You're probably wondering about eligibility requirements. There are two tests to meet in order to exclude the gain from the sale of your home. Reference: Department of the Treasury, Internal Revenue Service, Publication 523, Selling Your Home, 2007, page 10 Basically, during the 5 year period prior to the sale of your home, you must meet the ownership test and the use test. The ownership test requires that you have owned your home for at least two years container home
. The use test requires that you must have lived in the home as your primary residence for a minimum of two years.
In addition, the two year ownership test and the two year use test that end on the date you sell your house do not have to be continuous.
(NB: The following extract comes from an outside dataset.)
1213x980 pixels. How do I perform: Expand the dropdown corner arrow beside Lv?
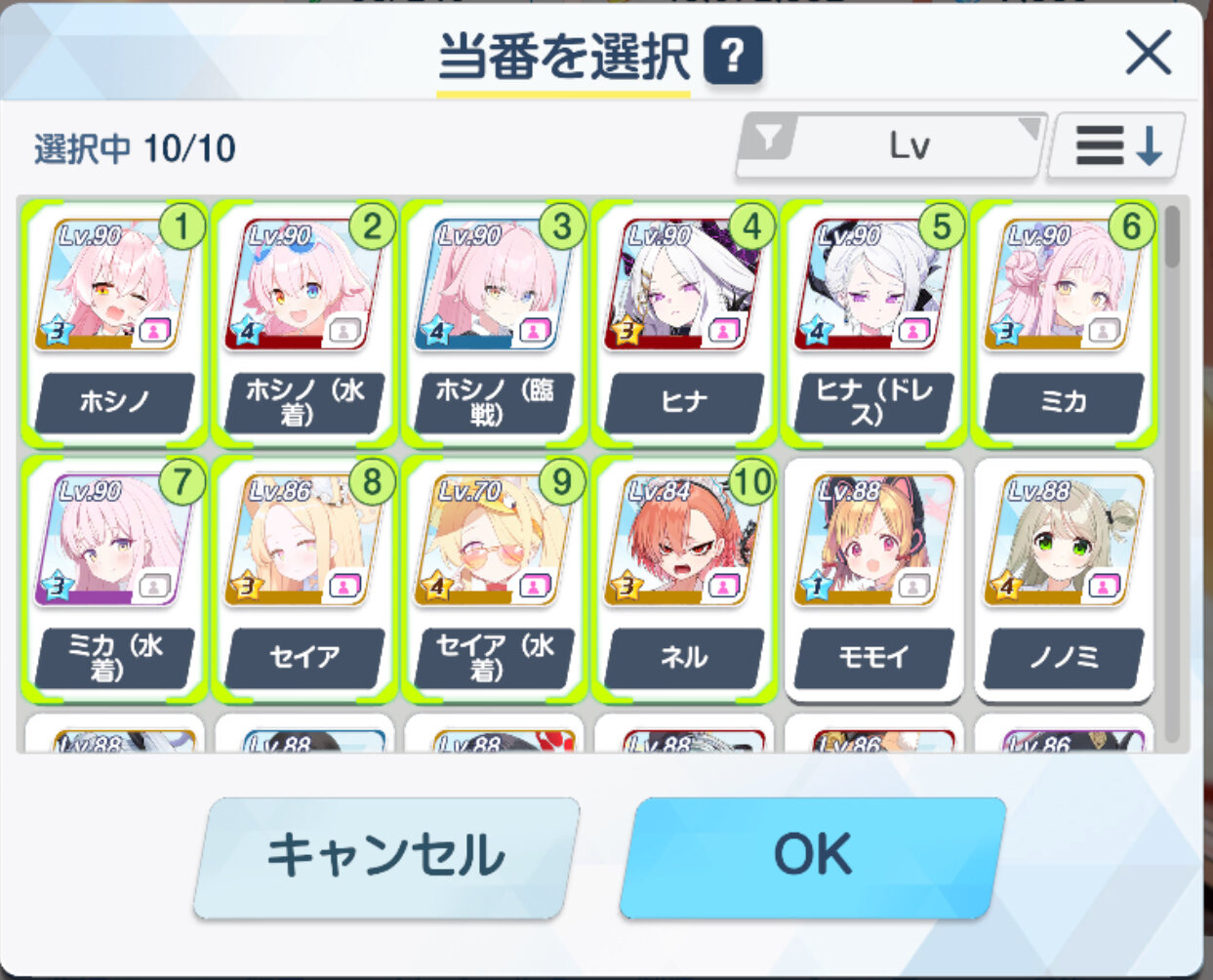coord(1029,128)
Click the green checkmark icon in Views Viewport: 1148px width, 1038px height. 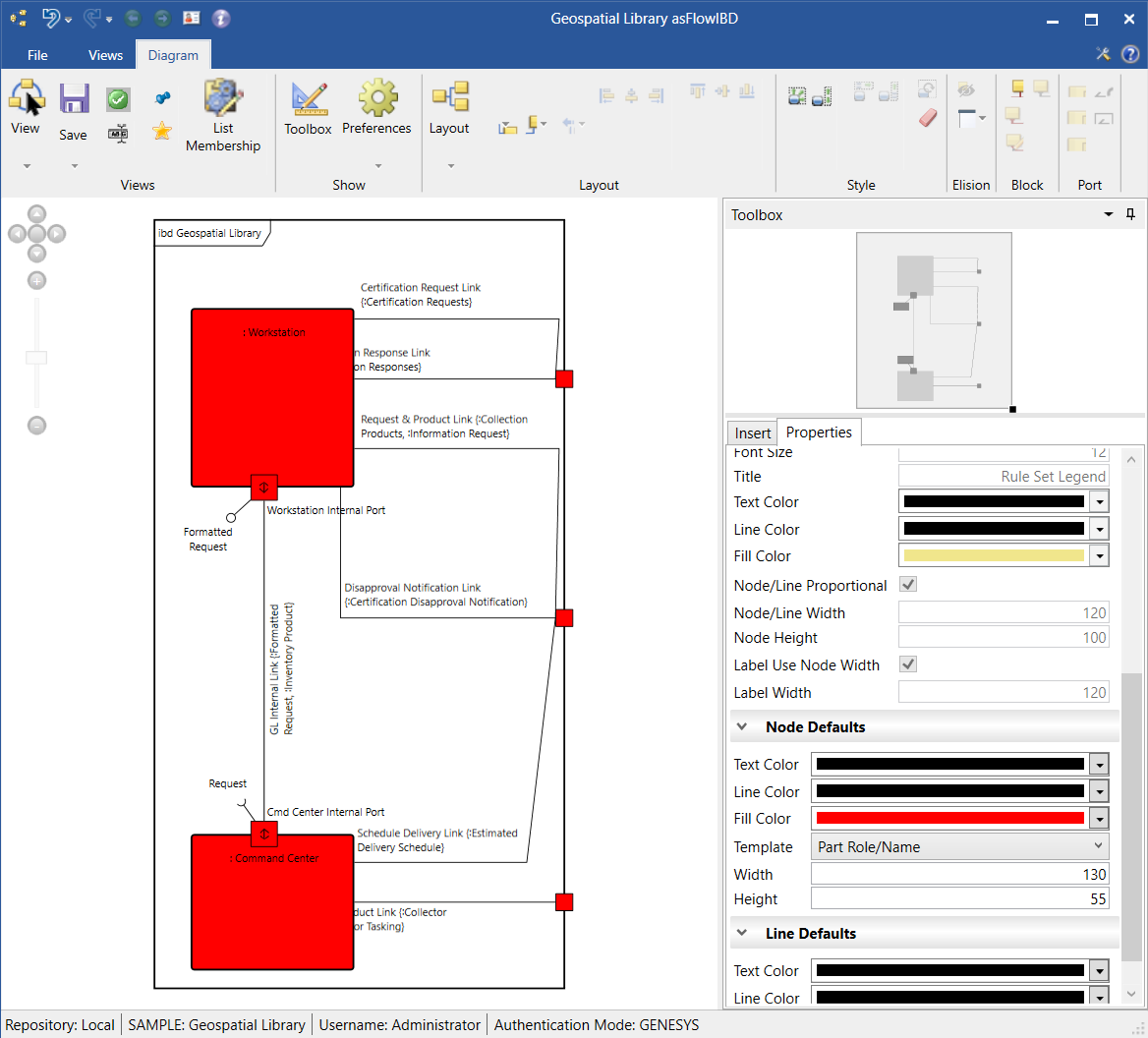tap(118, 99)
If you can show that you owned and lived in the house and used it as your primary residence for a full 24 months over the last 5 years, congratulations, you meet both tests. The IRS uses this example. Suppose you bought and moved into a house in July 2003. You then lived there for 13 months but moved in with a friend because of personal circumstances. In 2006 you moved back into your house living there for another twelve months before selling in July 2007. You would meet both the ownership and use test because you owned the house four years while living in it for a total of 25 months during the 5-year period that ended when you sold the house.
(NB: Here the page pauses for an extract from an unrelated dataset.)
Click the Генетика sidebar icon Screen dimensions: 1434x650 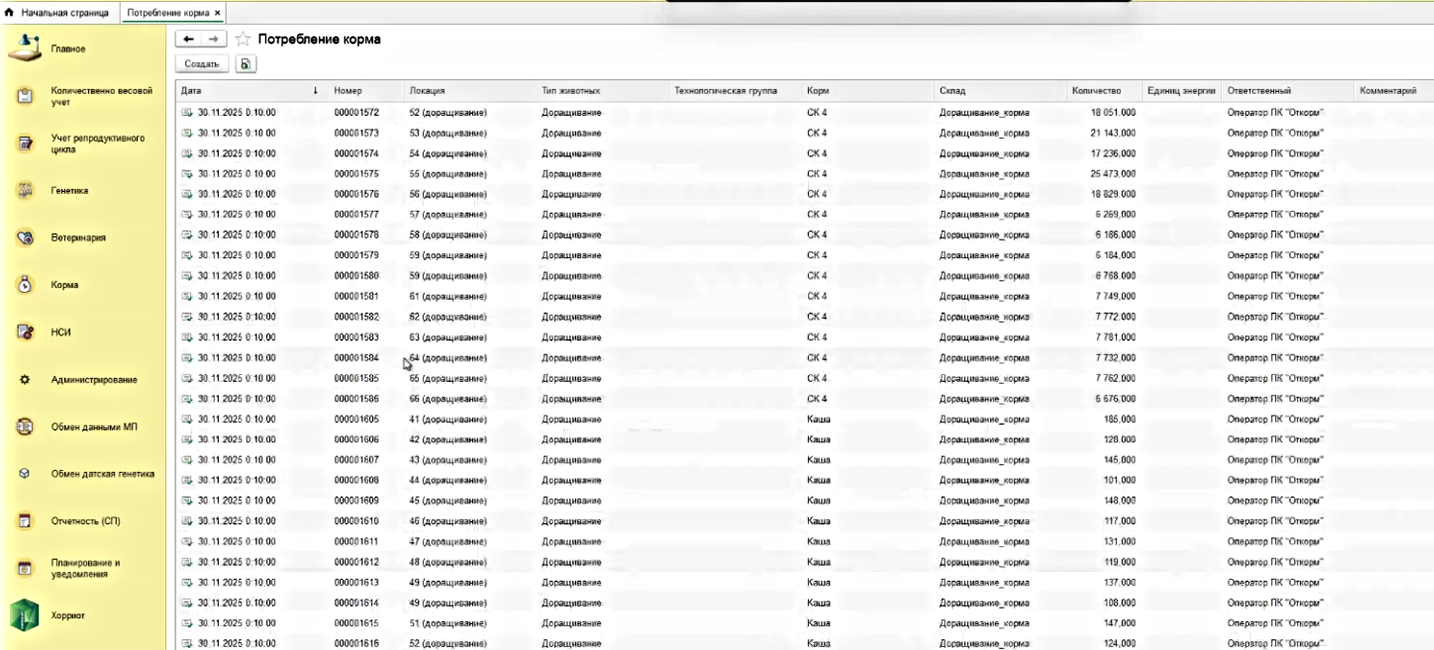[25, 191]
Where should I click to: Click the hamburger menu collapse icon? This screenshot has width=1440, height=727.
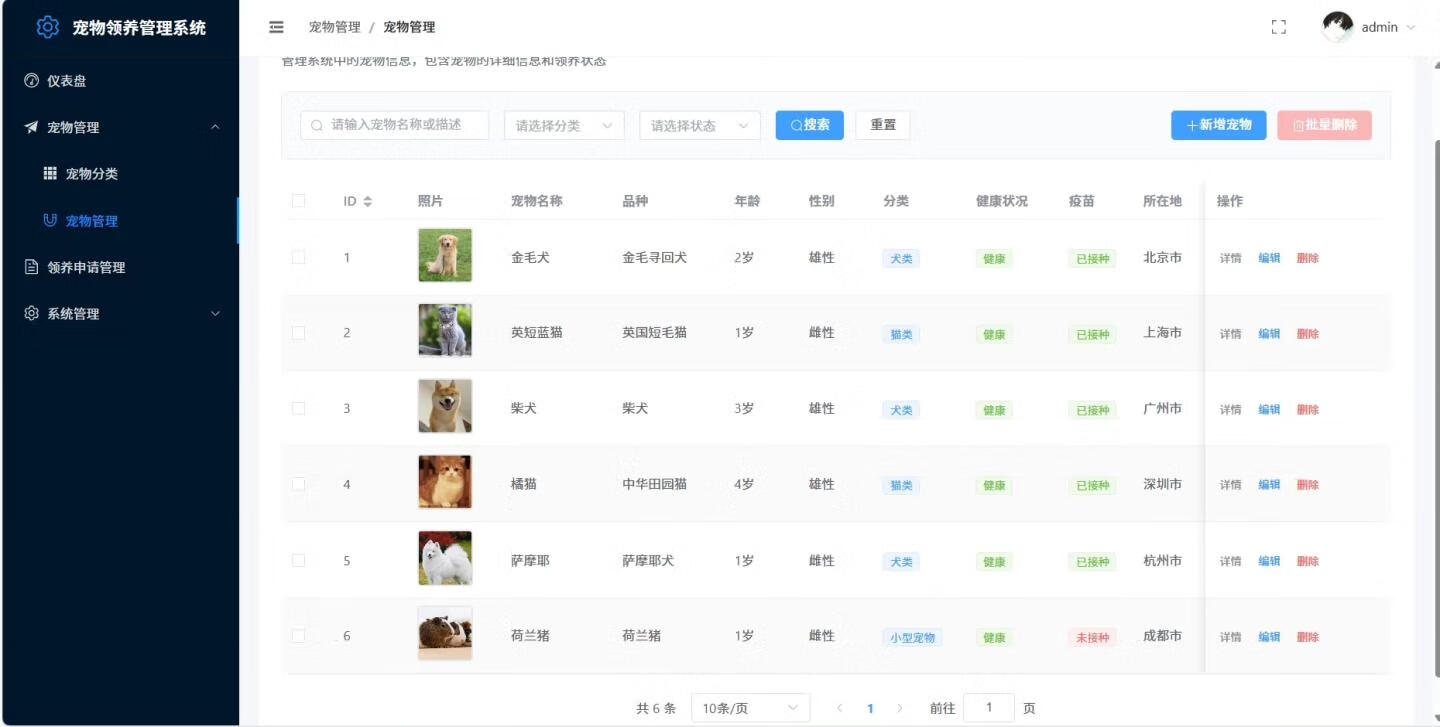pos(276,27)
Accordingly, the IRS also says that temporary absences are allowed for vacations and other seasonal absences even if you rent out the house. Temporary absences contribute to periods of use. For the purpose of this article I am not going to explain every detail concerning excluding the gain from the sale of your home.
The important point is this container hotel
. Everyone can enjoy tax free income up to $250,000 as an individual and up to $500,000 as a married couple from the sale of a home. The government has provided this powerful tax incentive to home ownership and buying a house should be a part of everyone's personal financial plan. For more detailed information you should consult a qualified tax professional, accountantScience Articles, or tax attorney.